Il faut, pour conclure, dire ce que ne peut faire apparaître le résumé inévitablement schématique des circonstances et qui ressort de la fréquentation des archives, avec le mouvement, le style, le ton et le moment des prises de parole, avec tout le détail, infinitésimal à chaque fois et pourtant perceptible, d'une action quasi-quotidienne et longuement poursuivie. Car on connaissait le volet brillant des initiatives de VH, ses plaidoiries en vedette; mais ici apparaît autre chose: un adhérent actif, vigilant, modeste, pédagogue -en a-t-il du dévouement pour expliquer trois fois la même chose à ses collègues dont certains devaient être de vraies bûches!

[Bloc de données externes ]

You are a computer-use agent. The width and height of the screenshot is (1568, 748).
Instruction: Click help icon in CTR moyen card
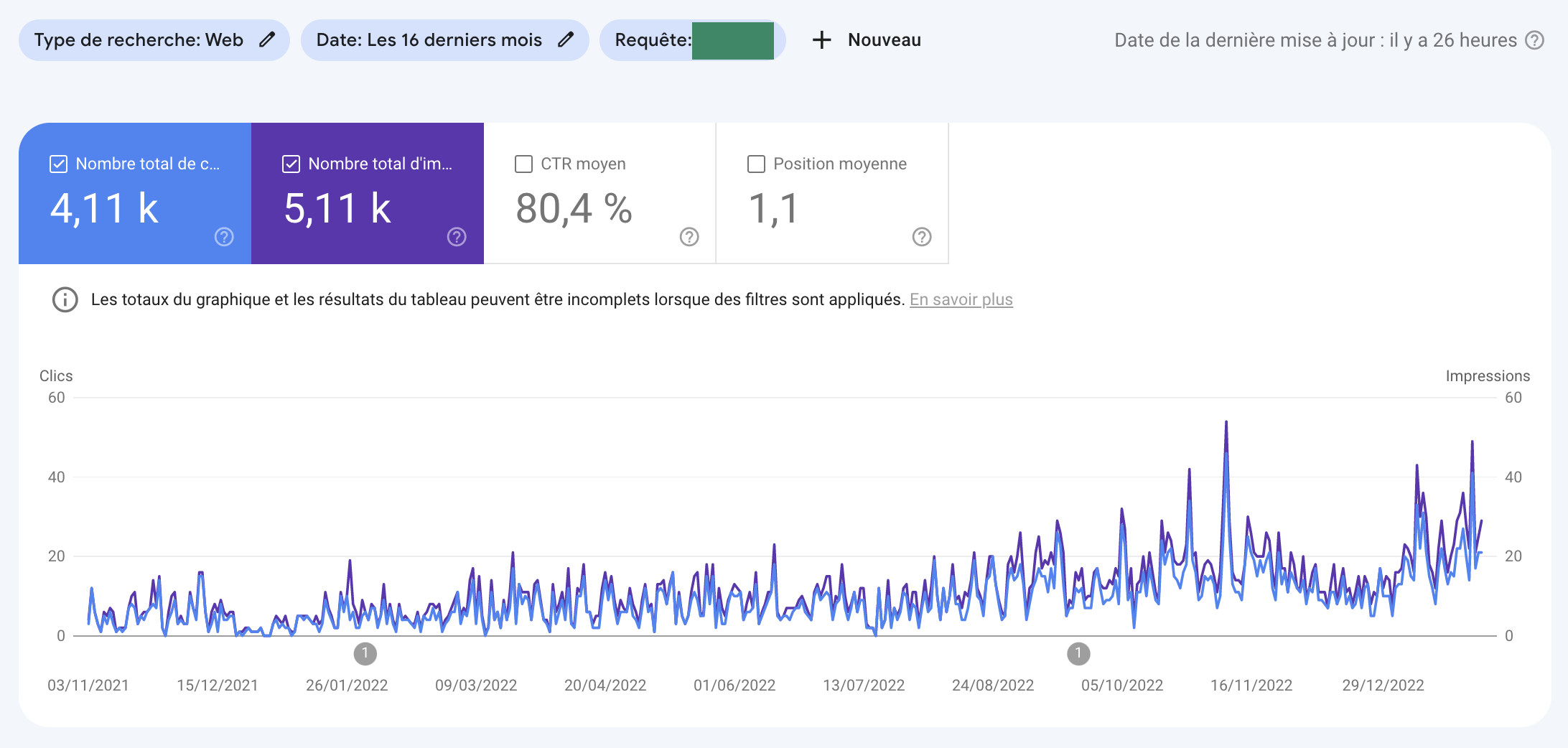tap(689, 237)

Les registres de la Société des Auteurs Dramatiques font mesurer le temps qu'il a consacré, en ces années, à des débats tortueux et stagnants, la diplomatie qu'il y emploie, la fermeté qu'il manifeste dans les questions de principe. Il y a dans cette patience d'un écrivain à succès, tout à fait en mesure de jouer la carte de l'individualisme par la variété de sa production et la diversité des débouchés éditoriaux qui lui étaient ouverts, quelque chose qui force le respect, ...mais qui désarçonne le déterminisme sociologique!

 

[Depuis cette communication et bien longtemps après, grâce au travail d'Evelyn Blewer, la chronologie a été enrichie de toutes les interventions de Hugo aux instances de la SACD. Elles confirment la lecture qu'en fait ici Annie Prassoloff.]